**TRY IT**
Look through the records and copy every line in which "Select" appears.

**STUDY MATERIAL**
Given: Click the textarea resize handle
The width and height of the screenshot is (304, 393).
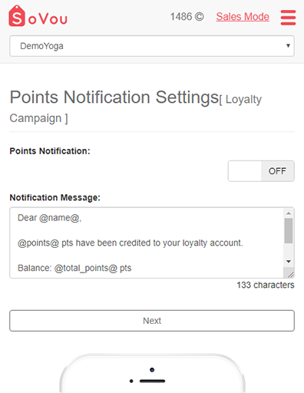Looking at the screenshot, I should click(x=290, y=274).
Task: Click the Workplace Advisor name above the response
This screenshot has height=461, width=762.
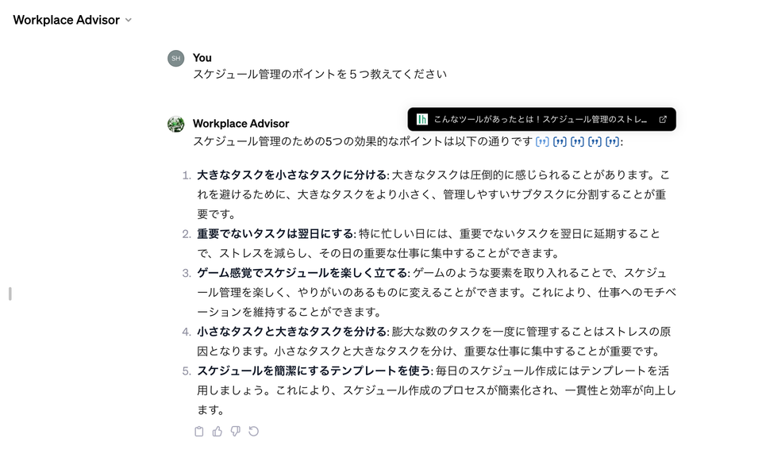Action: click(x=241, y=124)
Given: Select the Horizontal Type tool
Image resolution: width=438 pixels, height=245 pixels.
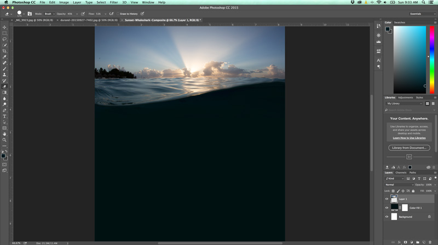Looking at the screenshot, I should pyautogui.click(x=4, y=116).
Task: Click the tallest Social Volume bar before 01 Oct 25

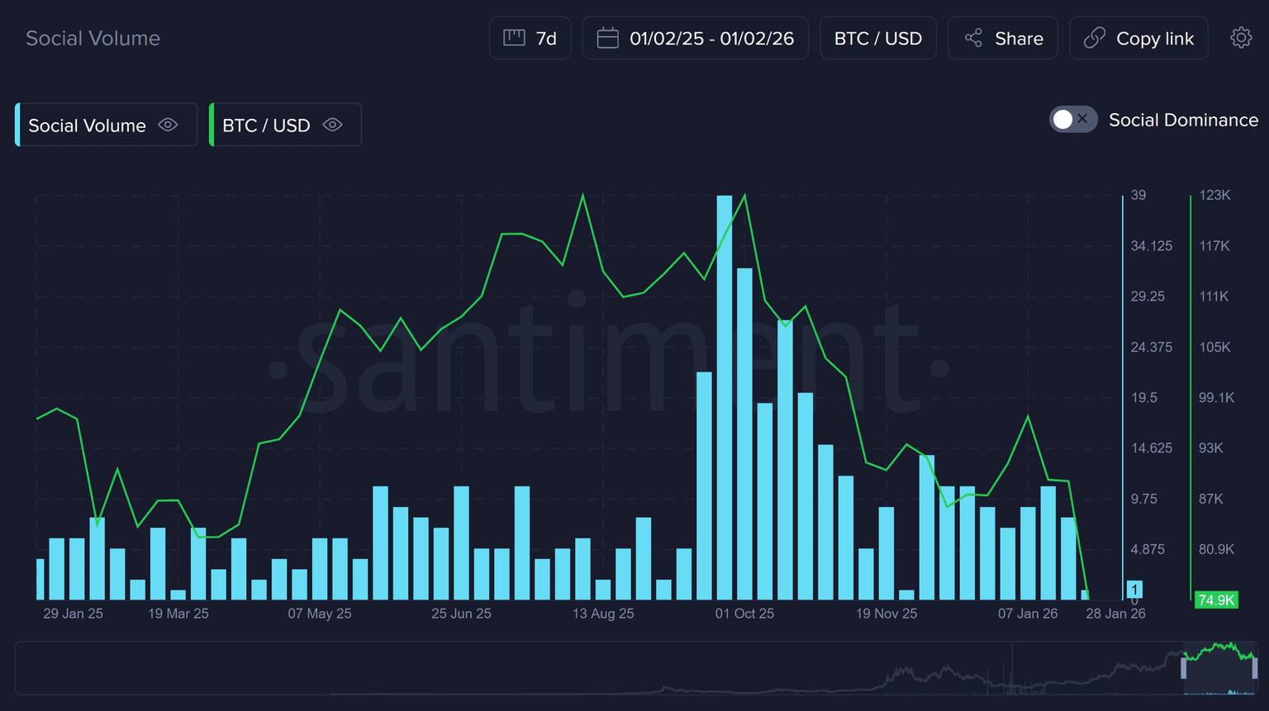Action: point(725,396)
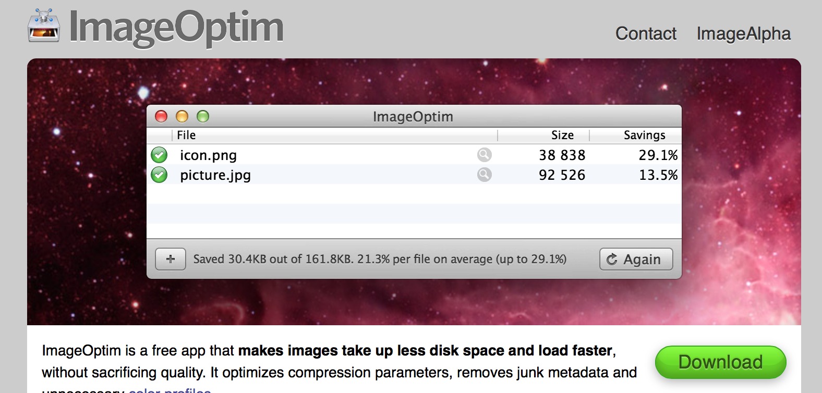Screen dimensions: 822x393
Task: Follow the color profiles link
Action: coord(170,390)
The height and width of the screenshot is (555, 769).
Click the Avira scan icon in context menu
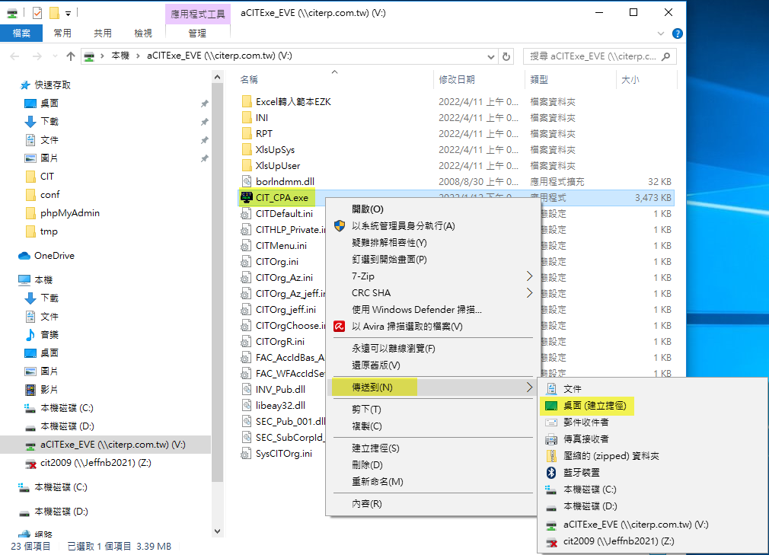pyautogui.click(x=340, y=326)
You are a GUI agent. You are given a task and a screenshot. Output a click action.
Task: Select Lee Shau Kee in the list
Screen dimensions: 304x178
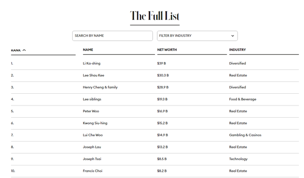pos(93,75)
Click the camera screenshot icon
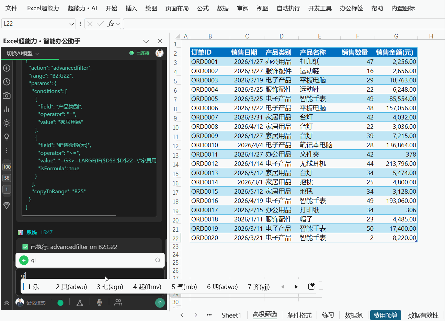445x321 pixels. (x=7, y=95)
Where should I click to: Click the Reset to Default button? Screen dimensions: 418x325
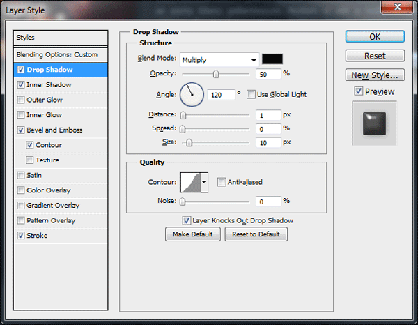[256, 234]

**OUTPUT FOR THIS EXERCISE**
Given: Select the Horizontal Type tool
Task: Select Lee Shau Kee in the list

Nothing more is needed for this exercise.